Quale sia la differenza tra i due film è presto detto. In quello di Hyun-seung Lee, innanzi tutto, la giovane protagonista è una doppiatrice e non una dottoressa e il "Mare” del titolo si riferisce alla casa sul lago, mentre nel film di Agresti è il nome di un lussuoso ristorante, luogo di un appuntamento del destino. Nonostante cambino i riferimenti temporali e l’assunto delle due storie sia lo stesso, i film si distinguono per intensità e impianto drammaturgico. La storia sembra alludere al tema di “Persuasione” (romanzo della Austen ampiamente citato nel film), straordinaria riflessione sull’ambiguità dell’Amore e del Tempo, sulla vanità delle vicende umane sottoposte al gioco del destino.

Viene pure in mente un film di Alan Rudolph, “Accadde in Paradiso”, un incontro avvenuto a trent’anni di distanza suggellava l’eternità di una love story. Ma in “La casa sul lago del tempo”, è il tempo interiore a farla da padrone, a trasformarsi in condizione metafisica buona ad alimentare uno struggimento amoroso che sconfina nell’enfasi dell’amore impossibile. Innumerevoli ed indimenticabili sono i melodrammi che questo motivo ha generato, nel corso della storia del cinema. Come l’ormai mitico, interminabile bacio tra Cary Grant e Ingrid Bergman in “Notorius” (citato direttamente nella pellicola di Agresti), organizzato da Sir Alfred Hitchcock in un suo raro concedersi alle vere passioni.

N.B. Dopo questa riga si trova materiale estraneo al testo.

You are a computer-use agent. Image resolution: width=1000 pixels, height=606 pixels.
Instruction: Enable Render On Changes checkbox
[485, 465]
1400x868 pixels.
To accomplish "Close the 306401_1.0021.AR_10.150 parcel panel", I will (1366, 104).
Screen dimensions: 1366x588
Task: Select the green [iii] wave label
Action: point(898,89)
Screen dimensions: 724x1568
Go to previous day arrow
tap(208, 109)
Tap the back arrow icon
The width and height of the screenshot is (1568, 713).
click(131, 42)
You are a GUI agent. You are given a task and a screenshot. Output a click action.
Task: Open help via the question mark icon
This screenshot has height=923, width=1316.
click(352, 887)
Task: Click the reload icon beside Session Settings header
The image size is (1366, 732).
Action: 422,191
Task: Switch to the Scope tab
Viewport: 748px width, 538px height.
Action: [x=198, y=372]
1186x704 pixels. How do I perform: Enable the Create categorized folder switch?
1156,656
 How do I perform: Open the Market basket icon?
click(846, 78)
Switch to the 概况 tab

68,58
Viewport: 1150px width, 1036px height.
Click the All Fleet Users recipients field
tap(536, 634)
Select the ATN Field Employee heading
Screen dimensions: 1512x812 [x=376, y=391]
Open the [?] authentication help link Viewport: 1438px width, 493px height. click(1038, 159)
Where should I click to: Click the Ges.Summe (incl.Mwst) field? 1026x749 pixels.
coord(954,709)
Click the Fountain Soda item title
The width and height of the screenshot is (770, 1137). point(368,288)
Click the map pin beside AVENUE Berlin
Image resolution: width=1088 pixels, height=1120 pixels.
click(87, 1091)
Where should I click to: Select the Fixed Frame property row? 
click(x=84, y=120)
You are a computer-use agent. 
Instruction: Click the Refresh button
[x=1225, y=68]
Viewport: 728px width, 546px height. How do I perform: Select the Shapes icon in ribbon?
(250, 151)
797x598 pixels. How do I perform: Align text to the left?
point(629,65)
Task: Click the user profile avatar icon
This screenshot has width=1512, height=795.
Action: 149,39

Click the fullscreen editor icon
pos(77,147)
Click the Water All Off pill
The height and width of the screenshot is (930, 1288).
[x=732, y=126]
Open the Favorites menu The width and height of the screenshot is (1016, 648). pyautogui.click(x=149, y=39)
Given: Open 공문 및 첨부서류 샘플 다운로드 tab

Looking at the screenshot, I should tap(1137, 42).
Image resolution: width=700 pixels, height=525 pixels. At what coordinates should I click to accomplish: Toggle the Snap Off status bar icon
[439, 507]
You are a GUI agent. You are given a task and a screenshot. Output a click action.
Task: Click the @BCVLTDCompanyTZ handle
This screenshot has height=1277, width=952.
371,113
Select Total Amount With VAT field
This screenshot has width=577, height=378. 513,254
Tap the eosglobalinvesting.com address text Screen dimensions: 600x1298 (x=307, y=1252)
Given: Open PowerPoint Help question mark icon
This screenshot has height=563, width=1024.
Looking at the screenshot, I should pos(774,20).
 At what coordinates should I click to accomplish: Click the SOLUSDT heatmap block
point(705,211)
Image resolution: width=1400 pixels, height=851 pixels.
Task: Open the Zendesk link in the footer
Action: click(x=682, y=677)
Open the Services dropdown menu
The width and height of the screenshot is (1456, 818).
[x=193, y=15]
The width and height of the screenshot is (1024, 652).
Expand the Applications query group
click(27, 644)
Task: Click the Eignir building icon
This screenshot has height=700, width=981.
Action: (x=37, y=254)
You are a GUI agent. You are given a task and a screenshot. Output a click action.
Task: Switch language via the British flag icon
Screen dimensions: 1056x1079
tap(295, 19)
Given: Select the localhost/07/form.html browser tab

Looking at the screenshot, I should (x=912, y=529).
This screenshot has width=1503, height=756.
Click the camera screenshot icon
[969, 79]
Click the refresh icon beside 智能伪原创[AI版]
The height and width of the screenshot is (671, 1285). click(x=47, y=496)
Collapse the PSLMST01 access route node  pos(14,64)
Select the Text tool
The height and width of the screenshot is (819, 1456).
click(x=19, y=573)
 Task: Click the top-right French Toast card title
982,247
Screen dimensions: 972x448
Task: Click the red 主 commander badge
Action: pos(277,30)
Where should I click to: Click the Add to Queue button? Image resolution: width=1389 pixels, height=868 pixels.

Della trama sudcoreana ritroviamo in questa versione le stesse emozioni un pò enfatizzate, sulla falsariga di “Ghost”, e la stessa fragilità di scrittura che provoca una certa erosione nel finale. I due amanti privi di tempo comune s’incontrano alla stazione senza percepirsi, poichè l’uno è due anni avanti rispetto all’altro: una sequenza che ricorda l’ambientazione nella subway del già citato blockbuster da Baci Perugina. Agresti, però, si distingue nel saper dirigere gli attori mentre è troppo timido a governare il debordante andazzo della trama che ogni tanto si affloscia pericolosamente.

Il ridicolo, anche se sfiorato, è comunque evitato. E a noi incuriosisce ascoltare nientemeno che Paolo Conte cantare “Chiamami adesso” in sottofondo alla scena dove la Bullock si attarda nel bar. Questa riflessione sul vuoto e sull’attesa che coincide con i movimenti dell’angoscia esistenziale avrebbe meritato più rigore e finezza per farcela apparire speculare all’emozione che tutti proviamo quando ci ritroviamo sospesi nell’afflato amoroso.